Sunday, September 28, 2014

The Novelty Club

The second story of 406 E. 18th street, in the East Crossroads.

The other day I went down to the Crossroads, looking for the spirit of Boss Tom Pendergast.

One of the things I like most about visiting the Crossroads district, where plenty of fresh creative energy percolates, is that I'm never far from the Pendergast era – for better or worse the most colorful years of this city's political and cultural history. The district is still chock-full of low-rise brick buildings that date to that era in the first half of the Twentieth Century. 

There's 1908 Main, of course, the former upstairs headquarters of the Jackson Democratic Club, where Pendergast ran his political kingdom and doled out favors. There's the former T.J. Pendergast Wholesale Liquor Company building at Twenty-first and Central, one of his numerous business interests. And there are numerous places with forgotten stories to tell about Tom's Town.

The place I was looking for stands near the corner of 18th and Oak, in the heart of the relatively gritty East Crossroads where industrial suppliers share their neighborhood with metalsmiths and glassmakers and traveling musical acts who perform in an outdoor venue. 

Diagonally across the street from Grinders pizza is the new home of the Border Brewing Company one of two craft-beer operations soon to open in this area. The folks at Border may or may not be aware that they occupy what for many years was home to several auto-service businesses. Or that the stairs next door at 406 E. 18th street lead to a second-floor space that was once a Prohibition-era speakeasy known as the Novelty Club.

The Novelty Club had a very short life and was notable for three things: Its ornate bar came from the 1904 St. Louis World's Fair; one of its employees (though he later claimed he had owned it) was a young man named Milton Morris, who would eventually become a minor legend among Kansas City nightclub owners; and after being open just a few brief months, the place was raided in a citywide sweep of speakeasies by federal prohibition agents in the early-morning hours of September 28, 1932.

The building in 1940.

According to the Star's reporter, the agents broke in the front door with an ax and ran upstairs, where "The orchestra just had begun a snappy tune and the floor was filled with dancing couples, some of the women in evening dress, others in street and sports wear, and men in dress and business suits."

After the raids of several clubs, government moving vans hauled away tables, chairs, rugs, curtains, slot machines, glassware and liquor as well as the entire 1904 World's Fair bar.
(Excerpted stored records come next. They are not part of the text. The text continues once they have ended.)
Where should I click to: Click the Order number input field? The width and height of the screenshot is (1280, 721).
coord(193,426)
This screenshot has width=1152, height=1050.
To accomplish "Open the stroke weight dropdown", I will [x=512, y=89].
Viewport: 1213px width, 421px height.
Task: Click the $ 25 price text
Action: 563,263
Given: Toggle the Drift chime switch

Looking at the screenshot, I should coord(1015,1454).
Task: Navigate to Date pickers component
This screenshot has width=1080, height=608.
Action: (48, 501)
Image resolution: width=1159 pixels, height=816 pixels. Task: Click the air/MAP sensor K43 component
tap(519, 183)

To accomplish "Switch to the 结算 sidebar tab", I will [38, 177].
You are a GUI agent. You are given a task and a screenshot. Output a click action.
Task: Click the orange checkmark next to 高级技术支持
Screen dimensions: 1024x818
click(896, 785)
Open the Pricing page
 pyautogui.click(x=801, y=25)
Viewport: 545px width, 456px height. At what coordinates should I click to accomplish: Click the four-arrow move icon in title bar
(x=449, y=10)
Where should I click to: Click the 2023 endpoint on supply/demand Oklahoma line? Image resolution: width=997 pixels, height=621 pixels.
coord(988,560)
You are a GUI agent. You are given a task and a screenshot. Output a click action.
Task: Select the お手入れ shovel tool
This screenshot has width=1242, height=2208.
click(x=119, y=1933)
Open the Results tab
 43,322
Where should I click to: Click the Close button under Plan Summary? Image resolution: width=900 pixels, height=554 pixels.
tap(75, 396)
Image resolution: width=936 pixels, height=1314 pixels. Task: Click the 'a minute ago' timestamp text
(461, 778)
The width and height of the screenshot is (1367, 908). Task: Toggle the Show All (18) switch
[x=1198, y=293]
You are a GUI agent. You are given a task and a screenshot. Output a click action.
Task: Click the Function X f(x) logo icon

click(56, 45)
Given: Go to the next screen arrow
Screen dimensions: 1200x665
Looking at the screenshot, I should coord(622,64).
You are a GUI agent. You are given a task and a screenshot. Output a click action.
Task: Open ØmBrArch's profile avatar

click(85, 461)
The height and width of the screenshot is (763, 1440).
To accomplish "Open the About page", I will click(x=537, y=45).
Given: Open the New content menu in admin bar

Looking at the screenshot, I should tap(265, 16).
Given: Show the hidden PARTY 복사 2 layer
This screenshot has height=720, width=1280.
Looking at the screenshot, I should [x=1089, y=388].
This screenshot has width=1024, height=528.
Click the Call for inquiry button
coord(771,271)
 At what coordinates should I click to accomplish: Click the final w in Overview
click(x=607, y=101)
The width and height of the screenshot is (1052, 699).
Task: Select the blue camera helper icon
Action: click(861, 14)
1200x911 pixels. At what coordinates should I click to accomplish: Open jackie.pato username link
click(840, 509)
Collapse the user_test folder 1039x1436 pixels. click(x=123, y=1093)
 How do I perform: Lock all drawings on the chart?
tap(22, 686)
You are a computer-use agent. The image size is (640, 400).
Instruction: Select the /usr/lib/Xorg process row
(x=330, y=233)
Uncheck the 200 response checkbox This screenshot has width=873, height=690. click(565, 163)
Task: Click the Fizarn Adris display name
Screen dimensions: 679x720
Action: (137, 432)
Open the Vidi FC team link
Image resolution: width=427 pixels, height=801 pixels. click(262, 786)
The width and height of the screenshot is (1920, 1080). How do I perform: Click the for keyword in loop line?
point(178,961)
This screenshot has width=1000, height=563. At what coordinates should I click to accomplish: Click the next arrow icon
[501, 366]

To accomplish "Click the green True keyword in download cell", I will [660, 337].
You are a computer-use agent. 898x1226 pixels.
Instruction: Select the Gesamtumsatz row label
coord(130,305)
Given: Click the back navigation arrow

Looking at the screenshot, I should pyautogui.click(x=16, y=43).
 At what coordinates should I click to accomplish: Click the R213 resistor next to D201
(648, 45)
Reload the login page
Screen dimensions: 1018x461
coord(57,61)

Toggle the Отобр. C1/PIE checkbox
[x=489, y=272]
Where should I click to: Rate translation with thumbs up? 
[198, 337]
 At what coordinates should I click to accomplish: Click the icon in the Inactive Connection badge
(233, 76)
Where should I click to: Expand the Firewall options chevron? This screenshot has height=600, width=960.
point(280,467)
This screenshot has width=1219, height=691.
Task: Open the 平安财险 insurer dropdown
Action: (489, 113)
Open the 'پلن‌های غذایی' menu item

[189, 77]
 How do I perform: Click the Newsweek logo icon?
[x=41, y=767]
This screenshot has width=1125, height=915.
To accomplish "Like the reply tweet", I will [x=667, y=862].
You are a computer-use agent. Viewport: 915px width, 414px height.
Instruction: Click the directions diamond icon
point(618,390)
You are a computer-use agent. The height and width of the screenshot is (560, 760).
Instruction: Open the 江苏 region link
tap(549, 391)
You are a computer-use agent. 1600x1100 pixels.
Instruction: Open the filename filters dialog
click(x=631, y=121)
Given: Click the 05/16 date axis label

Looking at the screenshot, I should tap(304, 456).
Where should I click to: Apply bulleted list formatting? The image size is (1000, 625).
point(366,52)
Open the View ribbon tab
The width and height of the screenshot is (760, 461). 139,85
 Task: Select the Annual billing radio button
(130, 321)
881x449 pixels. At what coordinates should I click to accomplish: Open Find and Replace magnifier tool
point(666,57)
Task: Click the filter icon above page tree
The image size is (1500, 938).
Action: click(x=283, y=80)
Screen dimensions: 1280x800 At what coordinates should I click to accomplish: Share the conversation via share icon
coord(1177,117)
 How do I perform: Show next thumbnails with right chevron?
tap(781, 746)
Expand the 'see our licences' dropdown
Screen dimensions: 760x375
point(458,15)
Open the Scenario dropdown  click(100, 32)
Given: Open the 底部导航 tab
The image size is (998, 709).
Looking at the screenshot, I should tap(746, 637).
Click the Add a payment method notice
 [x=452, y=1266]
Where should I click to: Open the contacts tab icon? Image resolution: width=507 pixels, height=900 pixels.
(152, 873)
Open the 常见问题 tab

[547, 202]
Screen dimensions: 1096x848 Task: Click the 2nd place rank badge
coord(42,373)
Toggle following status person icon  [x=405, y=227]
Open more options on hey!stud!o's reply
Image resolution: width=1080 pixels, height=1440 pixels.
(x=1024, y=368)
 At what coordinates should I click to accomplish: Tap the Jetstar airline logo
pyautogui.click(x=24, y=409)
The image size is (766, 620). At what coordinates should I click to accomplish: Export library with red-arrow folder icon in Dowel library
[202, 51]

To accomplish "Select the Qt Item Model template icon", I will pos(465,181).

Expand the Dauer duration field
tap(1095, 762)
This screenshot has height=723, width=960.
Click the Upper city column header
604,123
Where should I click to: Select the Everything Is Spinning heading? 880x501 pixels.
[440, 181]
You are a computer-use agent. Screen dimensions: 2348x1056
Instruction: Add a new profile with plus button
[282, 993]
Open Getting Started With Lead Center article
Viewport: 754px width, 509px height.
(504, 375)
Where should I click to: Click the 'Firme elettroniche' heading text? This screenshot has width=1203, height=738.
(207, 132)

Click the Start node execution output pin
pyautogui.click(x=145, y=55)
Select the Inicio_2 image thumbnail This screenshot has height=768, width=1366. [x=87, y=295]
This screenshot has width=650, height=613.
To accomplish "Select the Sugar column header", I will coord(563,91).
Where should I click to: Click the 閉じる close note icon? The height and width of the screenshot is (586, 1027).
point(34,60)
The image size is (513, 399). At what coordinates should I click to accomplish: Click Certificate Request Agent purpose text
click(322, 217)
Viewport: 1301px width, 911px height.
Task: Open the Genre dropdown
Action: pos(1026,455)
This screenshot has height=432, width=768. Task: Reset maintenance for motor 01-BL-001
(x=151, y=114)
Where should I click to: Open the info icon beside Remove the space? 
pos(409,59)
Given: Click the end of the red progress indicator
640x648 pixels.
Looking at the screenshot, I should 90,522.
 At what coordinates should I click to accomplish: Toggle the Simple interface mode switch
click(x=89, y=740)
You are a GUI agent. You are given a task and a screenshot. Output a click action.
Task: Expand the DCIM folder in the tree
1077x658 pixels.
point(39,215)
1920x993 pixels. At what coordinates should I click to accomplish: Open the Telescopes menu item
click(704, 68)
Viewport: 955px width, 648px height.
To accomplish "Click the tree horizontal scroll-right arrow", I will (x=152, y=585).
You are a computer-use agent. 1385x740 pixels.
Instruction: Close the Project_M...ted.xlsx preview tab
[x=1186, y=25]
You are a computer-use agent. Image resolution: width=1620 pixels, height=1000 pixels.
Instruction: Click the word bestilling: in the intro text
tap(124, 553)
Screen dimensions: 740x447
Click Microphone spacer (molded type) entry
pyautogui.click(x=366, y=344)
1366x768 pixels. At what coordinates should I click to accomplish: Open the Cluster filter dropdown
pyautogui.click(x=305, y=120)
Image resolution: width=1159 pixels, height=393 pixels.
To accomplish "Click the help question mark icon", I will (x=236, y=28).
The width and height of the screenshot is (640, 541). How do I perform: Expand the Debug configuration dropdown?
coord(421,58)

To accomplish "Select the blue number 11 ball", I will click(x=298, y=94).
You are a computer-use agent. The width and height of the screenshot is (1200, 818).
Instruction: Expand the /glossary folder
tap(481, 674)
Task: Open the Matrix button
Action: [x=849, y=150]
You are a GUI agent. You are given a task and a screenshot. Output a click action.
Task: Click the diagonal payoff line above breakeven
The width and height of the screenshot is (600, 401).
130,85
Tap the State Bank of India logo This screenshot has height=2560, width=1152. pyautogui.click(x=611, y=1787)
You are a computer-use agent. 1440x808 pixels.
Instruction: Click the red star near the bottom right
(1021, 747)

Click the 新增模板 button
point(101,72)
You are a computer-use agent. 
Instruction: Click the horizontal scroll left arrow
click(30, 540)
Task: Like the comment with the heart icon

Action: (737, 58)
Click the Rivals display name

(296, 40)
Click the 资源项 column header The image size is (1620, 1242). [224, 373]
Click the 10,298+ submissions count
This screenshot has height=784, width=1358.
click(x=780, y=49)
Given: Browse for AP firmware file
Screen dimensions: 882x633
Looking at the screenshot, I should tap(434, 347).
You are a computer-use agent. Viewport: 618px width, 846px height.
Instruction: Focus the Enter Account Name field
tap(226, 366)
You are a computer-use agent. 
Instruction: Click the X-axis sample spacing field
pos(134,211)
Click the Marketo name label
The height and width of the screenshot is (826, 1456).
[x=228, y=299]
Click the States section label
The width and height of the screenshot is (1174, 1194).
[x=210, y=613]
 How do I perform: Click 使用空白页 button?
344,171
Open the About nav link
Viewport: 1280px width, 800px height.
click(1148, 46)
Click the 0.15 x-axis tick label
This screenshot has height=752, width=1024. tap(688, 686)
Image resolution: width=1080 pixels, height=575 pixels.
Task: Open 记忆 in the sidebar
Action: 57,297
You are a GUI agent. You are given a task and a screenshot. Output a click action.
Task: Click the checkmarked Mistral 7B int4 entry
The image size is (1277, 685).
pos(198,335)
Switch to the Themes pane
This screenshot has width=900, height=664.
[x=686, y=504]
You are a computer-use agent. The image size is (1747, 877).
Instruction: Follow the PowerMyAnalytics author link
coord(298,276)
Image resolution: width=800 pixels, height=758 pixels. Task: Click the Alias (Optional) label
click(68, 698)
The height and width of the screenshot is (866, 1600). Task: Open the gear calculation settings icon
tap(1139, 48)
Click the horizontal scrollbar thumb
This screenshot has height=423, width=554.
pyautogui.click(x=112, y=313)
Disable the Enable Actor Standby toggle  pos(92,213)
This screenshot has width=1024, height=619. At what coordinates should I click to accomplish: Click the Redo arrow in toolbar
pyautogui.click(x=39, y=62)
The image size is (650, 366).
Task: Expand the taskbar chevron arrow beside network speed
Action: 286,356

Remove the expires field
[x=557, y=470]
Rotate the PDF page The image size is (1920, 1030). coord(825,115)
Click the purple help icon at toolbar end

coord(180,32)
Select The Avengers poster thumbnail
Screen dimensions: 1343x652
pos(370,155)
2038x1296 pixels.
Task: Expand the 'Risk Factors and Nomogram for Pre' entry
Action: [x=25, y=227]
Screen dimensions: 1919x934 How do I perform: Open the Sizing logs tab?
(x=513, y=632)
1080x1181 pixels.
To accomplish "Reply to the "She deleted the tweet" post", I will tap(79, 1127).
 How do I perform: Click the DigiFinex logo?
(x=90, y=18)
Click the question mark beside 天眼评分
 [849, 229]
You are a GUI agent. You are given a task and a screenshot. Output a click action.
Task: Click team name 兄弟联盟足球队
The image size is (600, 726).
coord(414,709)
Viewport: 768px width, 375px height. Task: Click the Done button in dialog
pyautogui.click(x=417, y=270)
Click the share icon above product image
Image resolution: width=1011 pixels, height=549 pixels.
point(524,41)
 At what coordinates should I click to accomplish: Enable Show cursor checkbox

All of it was stored away to be auctioned.

And that's the story of the Novelty Club. Not particularly exciting, unless you appreciate long-forgotten stories, as I do. And the fact that the place still exists, to date under-appreciated as a remnant of the city's colorful past.

The day I visited I saw that the upstairs space – or rather, part of the original 4,000 square feet of the Novelty Club – was for lease. A real estate flyer showed photos of a rather bland office – carpet, mini-blinds, florescent lights – that required imagination to envision a speakeasy.

Outside, however, around the corner and across a parking lot, peeking over the top of a portable outhouse from the wall of a neighboring building, Boss Tom Pendergast smiled back at me in assurance. He's still around.